_Stated task_
Return the material below verbatim, everything from its first line down to the line containing "This screenshot has height=784, width=1568.", both ends included.
[BEGIN]
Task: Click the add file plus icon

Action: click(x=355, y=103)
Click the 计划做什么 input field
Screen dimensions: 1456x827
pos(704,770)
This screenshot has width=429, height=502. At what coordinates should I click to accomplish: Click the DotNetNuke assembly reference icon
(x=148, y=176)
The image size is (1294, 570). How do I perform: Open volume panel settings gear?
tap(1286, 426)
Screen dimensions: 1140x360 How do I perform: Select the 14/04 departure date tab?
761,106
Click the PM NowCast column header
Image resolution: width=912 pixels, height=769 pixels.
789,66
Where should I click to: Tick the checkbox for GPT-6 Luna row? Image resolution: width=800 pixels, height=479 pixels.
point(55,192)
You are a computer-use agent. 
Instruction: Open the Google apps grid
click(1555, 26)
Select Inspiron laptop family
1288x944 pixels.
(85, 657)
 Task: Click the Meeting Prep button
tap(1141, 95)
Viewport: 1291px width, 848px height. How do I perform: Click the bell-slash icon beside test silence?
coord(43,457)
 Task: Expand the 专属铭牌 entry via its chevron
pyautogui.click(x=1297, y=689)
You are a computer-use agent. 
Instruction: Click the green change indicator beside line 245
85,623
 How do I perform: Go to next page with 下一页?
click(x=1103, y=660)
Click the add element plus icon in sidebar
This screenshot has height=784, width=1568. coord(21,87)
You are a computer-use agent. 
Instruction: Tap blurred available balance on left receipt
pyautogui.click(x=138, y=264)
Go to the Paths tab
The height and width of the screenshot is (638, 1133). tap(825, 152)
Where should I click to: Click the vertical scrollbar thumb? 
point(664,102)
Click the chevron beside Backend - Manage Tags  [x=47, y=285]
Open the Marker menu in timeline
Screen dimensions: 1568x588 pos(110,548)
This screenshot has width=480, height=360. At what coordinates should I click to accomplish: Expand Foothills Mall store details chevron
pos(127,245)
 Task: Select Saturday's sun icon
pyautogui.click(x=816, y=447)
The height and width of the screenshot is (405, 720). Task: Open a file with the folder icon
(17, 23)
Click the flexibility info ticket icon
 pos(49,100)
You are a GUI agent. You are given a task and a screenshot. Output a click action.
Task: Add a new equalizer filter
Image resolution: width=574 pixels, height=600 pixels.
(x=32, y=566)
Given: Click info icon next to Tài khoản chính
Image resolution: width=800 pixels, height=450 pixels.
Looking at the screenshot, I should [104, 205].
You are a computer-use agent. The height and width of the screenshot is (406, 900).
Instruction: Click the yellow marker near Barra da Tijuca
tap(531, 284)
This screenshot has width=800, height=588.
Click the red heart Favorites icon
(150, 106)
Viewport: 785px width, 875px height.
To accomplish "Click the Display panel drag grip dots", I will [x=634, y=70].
[END]
_Reply to the task_
Task: Click the add file plus icon

Action: click(x=355, y=103)
Click the 计划做什么 input field
Screen dimensions: 1456x827
pos(704,770)
This screenshot has width=429, height=502. At what coordinates should I click to accomplish: Click the DotNetNuke assembly reference icon
(x=148, y=176)
The image size is (1294, 570). How do I perform: Open volume panel settings gear?
tap(1286, 426)
Screen dimensions: 1140x360 How do I perform: Select the 14/04 departure date tab?
761,106
Click the PM NowCast column header
Image resolution: width=912 pixels, height=769 pixels.
789,66
Where should I click to: Tick the checkbox for GPT-6 Luna row? Image resolution: width=800 pixels, height=479 pixels.
point(55,192)
You are a computer-use agent. 
Instruction: Open the Google apps grid
click(1555, 26)
Select Inspiron laptop family
1288x944 pixels.
(85, 657)
 Task: Click the Meeting Prep button
tap(1141, 95)
Viewport: 1291px width, 848px height. How do I perform: Click the bell-slash icon beside test silence?
coord(43,457)
 Task: Expand the 专属铭牌 entry via its chevron
pyautogui.click(x=1297, y=689)
You are a computer-use agent. 
Instruction: Click the green change indicator beside line 245
85,623
 How do I perform: Go to next page with 下一页?
click(x=1103, y=660)
Click the add element plus icon in sidebar
This screenshot has height=784, width=1568. coord(21,87)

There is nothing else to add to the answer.